2.5. Op 4 oktober 2004 heeft [manager] (destijds manager Marketing & Business Development van MIQ) een emailbericht aan [eiser] gestuurd, waarin hij onder meer schrijft:
“Hierbij de gegevens (zie Excel bijlage) voor de inbouwwerkzaamheden voor 8 voertuigen van Dura Vermeer op vrijdag 5 oktober (morgen).
(…) Hou rekening met de afspraken welke wij gisteren hebben gemaakt betreffende testen, lijmen en formulieren!!”
2.6. In haar brief van 9 oktober 2007 aan [eiser] heeft MIQ haar betalingsverplichtingen opgeschort. In deze brief schrijft zij onder meer:
“Bij deze tekenen wij bezwaar aan tegen de facturatie van de door u geleverde diensten betreffende het project Dura Vermeer en zullen zolang er naar onze mening geen bevredigende oplossing is bereikt de betaling van uw facturen bevriezen.
MIQ Europe B.V. heeft u zowel persoonlijk, telefonisch als per e-mail, er op gewezen dat de uitvoer van de inbouwopdrachten belangrijke tekortkomingen vertonen. Het betreft o.a. klachten over het niet lijmen van de ritkeuzeschakelaar van alle voertuigen. Tijdens het laatste persoonlijke onderhoud op 3 oktober jl. bij MIQ te Mijdrecht is getracht u de ernst van de situatie te beschrijven en hebben wij u in alle redelijkheid verzocht de problemen op te lossen en wel zodanig dat onze relaties en MIQ van verdere problemen verschoond zullen blijven.”
2.7. Op 10 oktober 2007 heeft [eiser] een emailbericht aan [manager] gezonden, waarin hij schrijft:
“Hierbij mijn voorstel voor het oplossen van de (knop) problemen Dura Vermeer.
Ook vind ik dat de schuld van de knop problematiek ook te wijten is aan gebrek van duidelijkheid vanuit MIQ.
Zoals ik met je hebt besproken.
Mijn voorstel om uit deze impasse te komen is dan ook als volgt:
Ik stel mijzelf tot 8 November 6 werkdagen beschikbaar om de knop problemen op te lossen.
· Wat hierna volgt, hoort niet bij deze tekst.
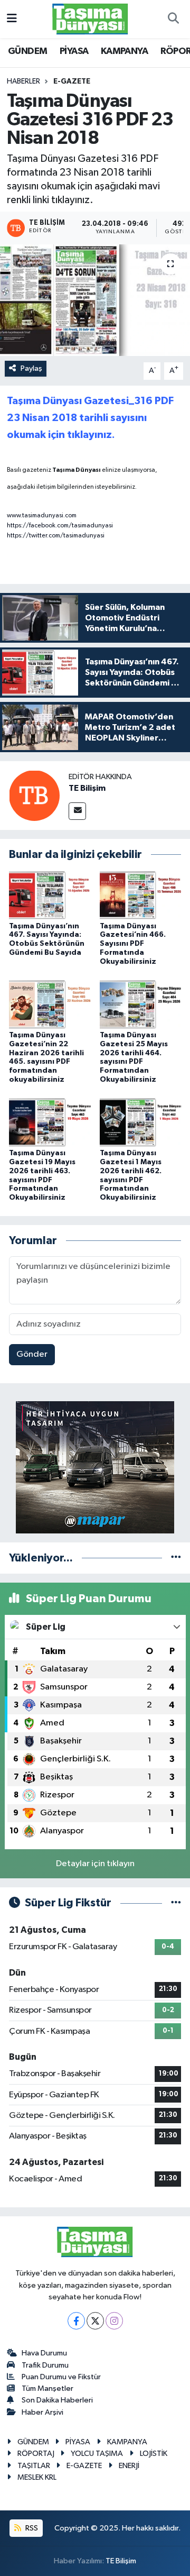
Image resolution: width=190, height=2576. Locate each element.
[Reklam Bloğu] (95, 1467)
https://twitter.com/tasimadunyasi (55, 536)
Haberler (23, 81)
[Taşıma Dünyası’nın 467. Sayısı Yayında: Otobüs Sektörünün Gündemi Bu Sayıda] (50, 894)
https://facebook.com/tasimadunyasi (60, 526)
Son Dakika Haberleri (57, 2400)
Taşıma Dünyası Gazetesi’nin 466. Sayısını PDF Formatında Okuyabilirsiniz (133, 943)
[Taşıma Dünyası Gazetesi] (90, 19)
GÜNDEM (27, 51)
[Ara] (173, 19)
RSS (31, 2528)
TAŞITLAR (33, 2466)
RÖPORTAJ (35, 2454)
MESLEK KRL (36, 2477)
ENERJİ (129, 2466)
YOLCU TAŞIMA (97, 2454)
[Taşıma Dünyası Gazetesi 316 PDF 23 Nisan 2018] (95, 300)
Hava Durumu (44, 2353)
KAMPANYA (124, 51)
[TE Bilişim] (34, 795)
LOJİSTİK (153, 2454)
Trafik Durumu (45, 2365)
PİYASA (74, 51)
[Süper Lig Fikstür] (176, 1902)
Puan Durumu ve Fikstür (61, 2377)
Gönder (32, 1354)
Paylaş (31, 368)
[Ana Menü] (12, 18)
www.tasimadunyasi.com (42, 516)
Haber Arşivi (42, 2412)
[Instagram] (114, 2321)
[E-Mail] (77, 811)
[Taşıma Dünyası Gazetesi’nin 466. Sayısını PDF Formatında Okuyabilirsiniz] (141, 894)
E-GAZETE (71, 81)
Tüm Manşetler (47, 2388)
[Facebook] (76, 2321)
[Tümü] (176, 1558)
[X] (95, 2321)
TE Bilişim (87, 788)
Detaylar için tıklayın (95, 1863)
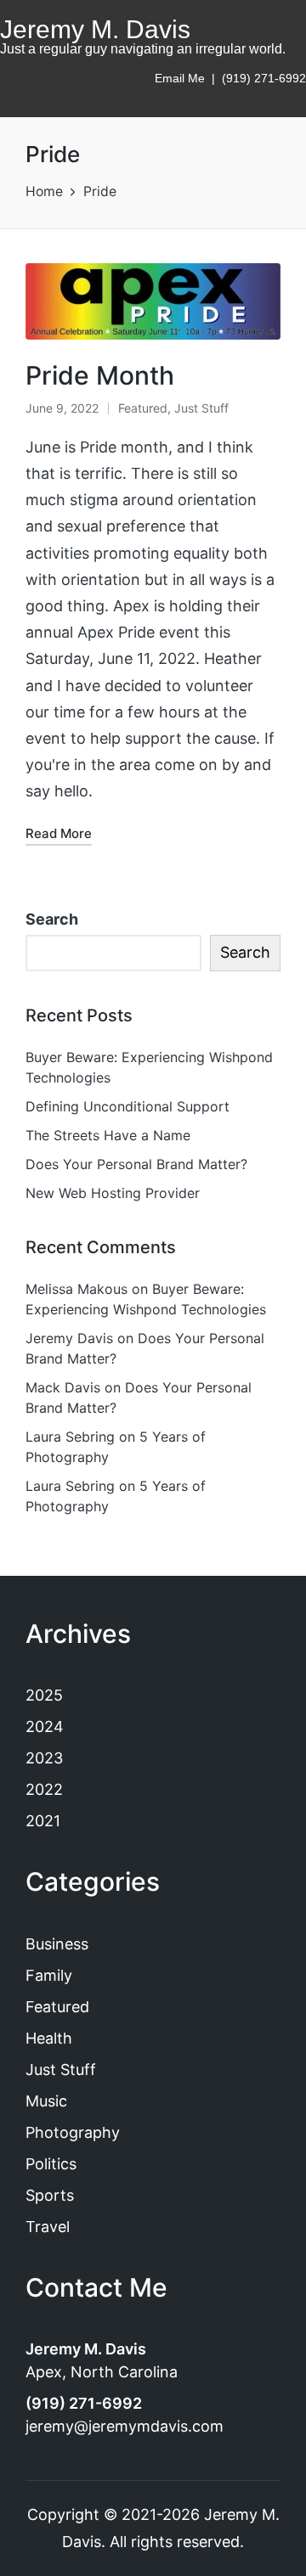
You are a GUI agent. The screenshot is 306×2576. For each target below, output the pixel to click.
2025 (44, 1695)
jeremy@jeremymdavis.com (125, 2426)
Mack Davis (63, 1387)
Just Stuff (201, 408)
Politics (51, 2164)
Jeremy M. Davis (95, 29)
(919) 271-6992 (264, 78)
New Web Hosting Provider (113, 1192)
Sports (50, 2195)
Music (46, 2101)
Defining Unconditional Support (128, 1106)
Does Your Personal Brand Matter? (136, 1164)
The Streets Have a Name (108, 1135)
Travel (48, 2227)
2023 (44, 1758)
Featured (142, 408)
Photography (73, 2132)
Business (57, 1944)
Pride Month (100, 375)
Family (49, 1975)
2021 (43, 1821)
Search (52, 919)
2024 (45, 1726)
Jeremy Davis (69, 1338)
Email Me (180, 78)
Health (49, 2038)
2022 (44, 1789)
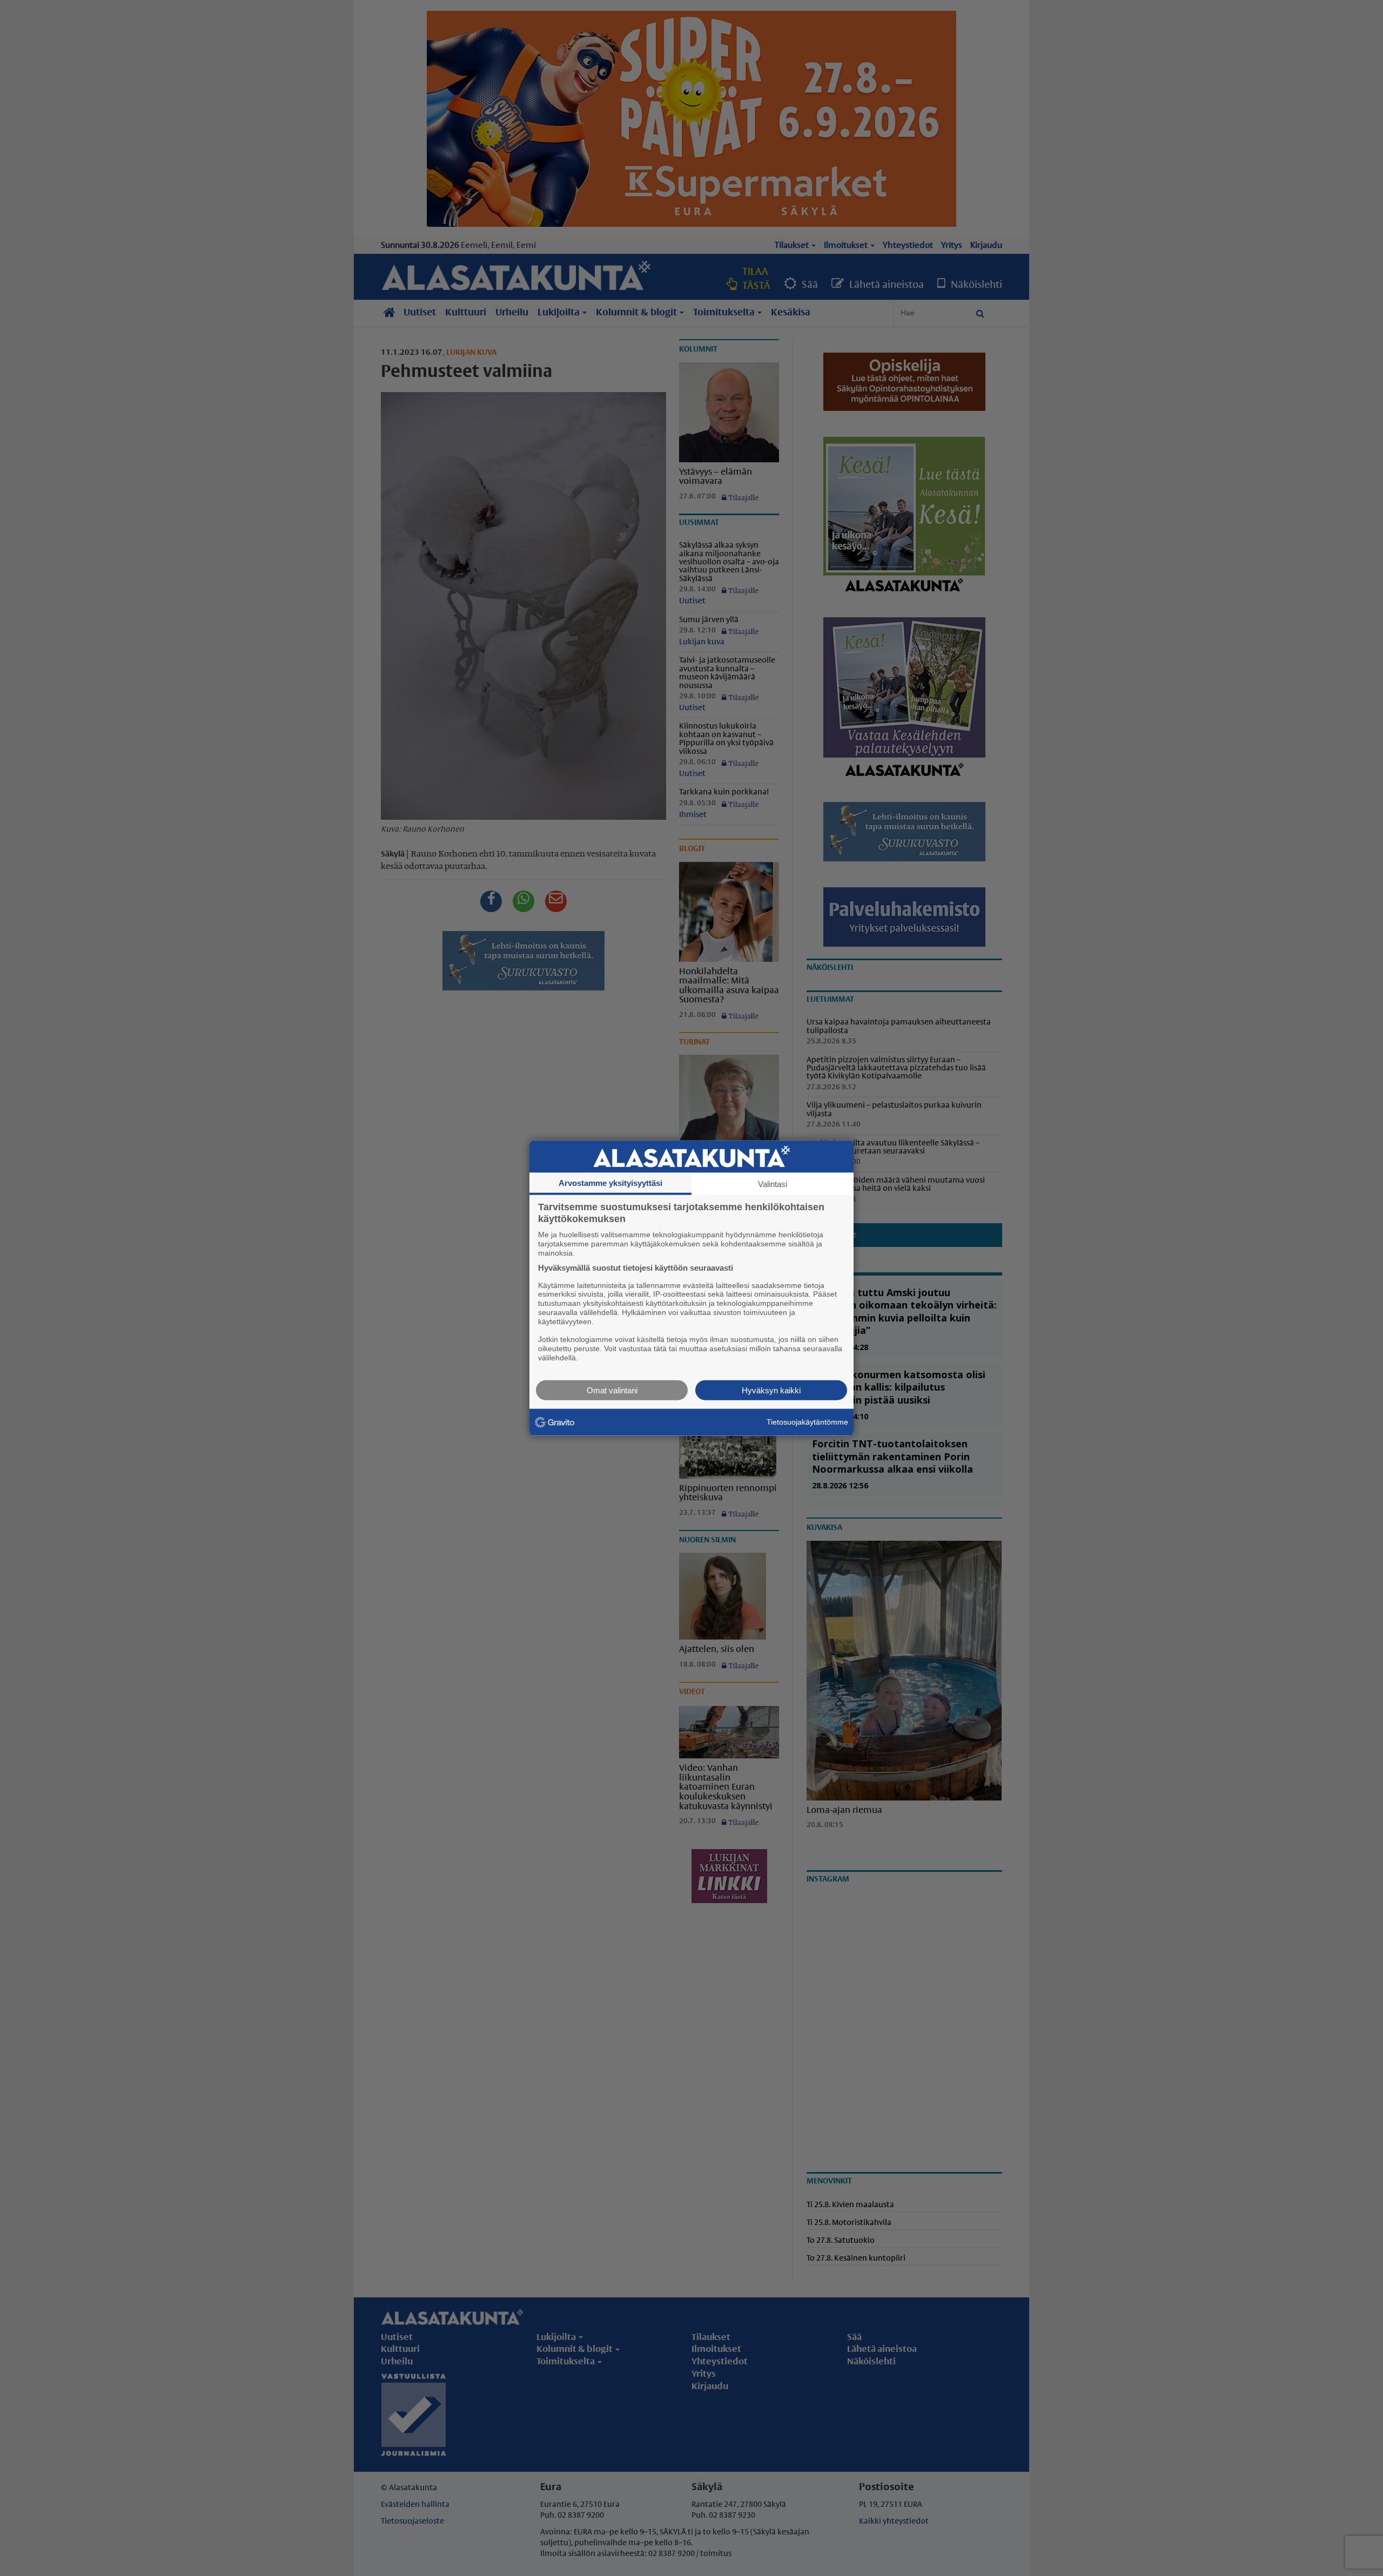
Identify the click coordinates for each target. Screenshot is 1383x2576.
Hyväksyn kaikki (771, 1389)
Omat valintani (612, 1389)
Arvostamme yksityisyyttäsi (610, 1183)
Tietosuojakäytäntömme (807, 1422)
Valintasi (772, 1184)
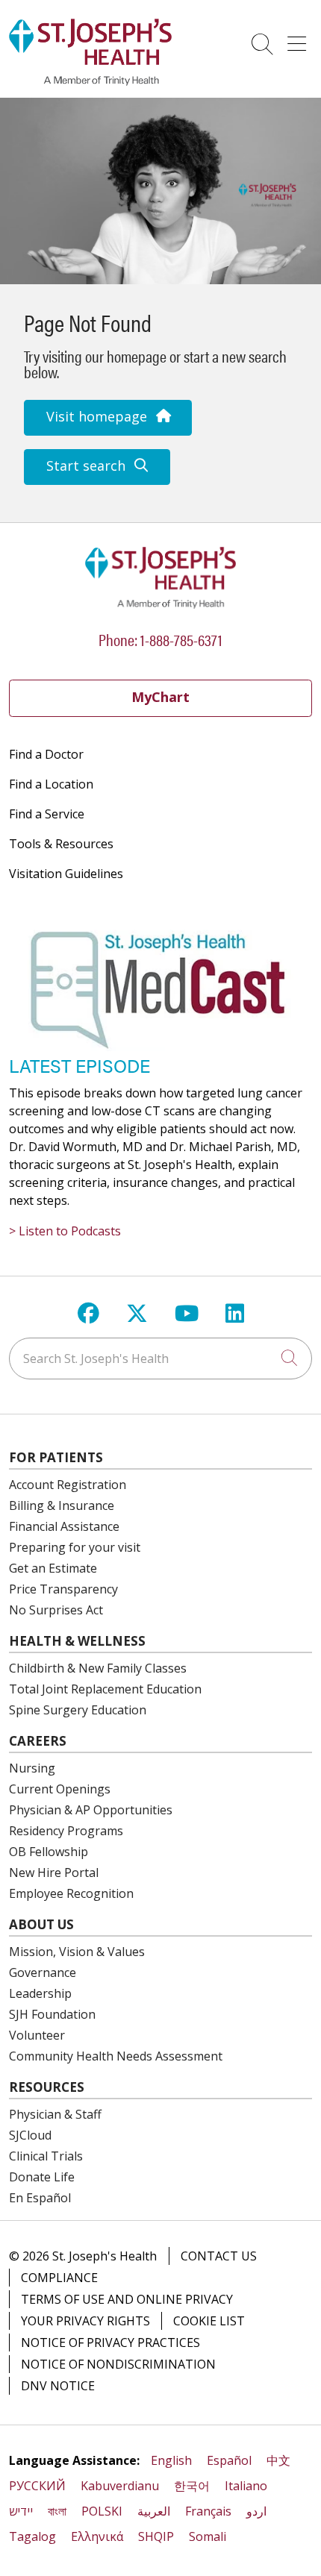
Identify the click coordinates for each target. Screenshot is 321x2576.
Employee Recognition (71, 1893)
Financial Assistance (64, 1526)
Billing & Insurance (61, 1505)
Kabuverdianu (120, 2486)
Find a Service (46, 814)
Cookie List (209, 2321)
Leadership (40, 1993)
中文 (278, 2460)
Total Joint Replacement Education (105, 1689)
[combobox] (160, 1358)
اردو (256, 2511)
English (171, 2460)
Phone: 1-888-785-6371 (160, 639)
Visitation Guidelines (66, 873)
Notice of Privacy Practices (110, 2342)
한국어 (192, 2486)
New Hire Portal (54, 1872)
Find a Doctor (46, 754)
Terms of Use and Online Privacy (127, 2299)
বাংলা (57, 2511)
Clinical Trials (46, 2156)
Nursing (32, 1768)
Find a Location (51, 784)
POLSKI (101, 2511)
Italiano (246, 2486)
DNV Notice (58, 2386)
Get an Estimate (53, 1568)
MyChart (160, 697)
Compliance (59, 2277)
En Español (40, 2198)
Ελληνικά (97, 2536)
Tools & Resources (61, 844)
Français (208, 2511)
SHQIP (156, 2536)
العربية (153, 2511)
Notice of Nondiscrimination (118, 2364)
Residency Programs (66, 1831)
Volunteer (37, 2035)
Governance (42, 1972)
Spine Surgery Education (77, 1710)
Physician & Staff (55, 2114)
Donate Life (42, 2177)
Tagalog (32, 2536)
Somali (207, 2536)
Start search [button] (85, 465)
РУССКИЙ (37, 2486)
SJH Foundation (52, 2014)
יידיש (21, 2511)
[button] (299, 38)
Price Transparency (63, 1589)
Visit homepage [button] (96, 416)
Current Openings (59, 1789)
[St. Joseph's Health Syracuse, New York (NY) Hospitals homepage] (90, 81)
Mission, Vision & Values (77, 1951)
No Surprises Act (56, 1610)
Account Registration (67, 1484)
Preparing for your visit (74, 1547)
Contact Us (219, 2256)
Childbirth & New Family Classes (98, 1668)
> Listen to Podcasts (65, 1231)
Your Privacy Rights (85, 2321)
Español (229, 2460)
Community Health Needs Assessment (115, 2056)
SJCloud (30, 2135)
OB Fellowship (48, 1851)
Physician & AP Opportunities (90, 1810)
Hoe je deze dagen invult is aan jullie om in te plannen.
Dit onder voorwaarde de volgende facturen binnen 5 werkdagen worden voldaan.
(…)
De overige facturen worden voldaan voor 13 November.”
2.8. Op 15 oktober 2007 heeft [manager] per mail gereageerd:
“Het door jou toegestuurde (onderstaande) voorstel hebben wij intern besproken en wij willen hierop als volgt reageren:
Het voorstel om een aantal dagen te reserveren voor het uitvoeren van de werkzaamheden zien wij als een positieve benadering voor oplossing van de ontstane situatie. Wat wel goed bekeken moet worden is het benodigd aantal dagen om de werkzaamheden uit te voeren. Jij stelt 6 dagen voor. Wij zijn echter van mening dat het niet mogelijk is om de gewenste aanpassingen binnen dat tijdsbestek allemaal te servicen. Desondanks zijn wij ons er ook van bewust dat zowel [bedrijf X] als MIQ tot een naar beiden partijen bevredigende oplossing dienen te komen.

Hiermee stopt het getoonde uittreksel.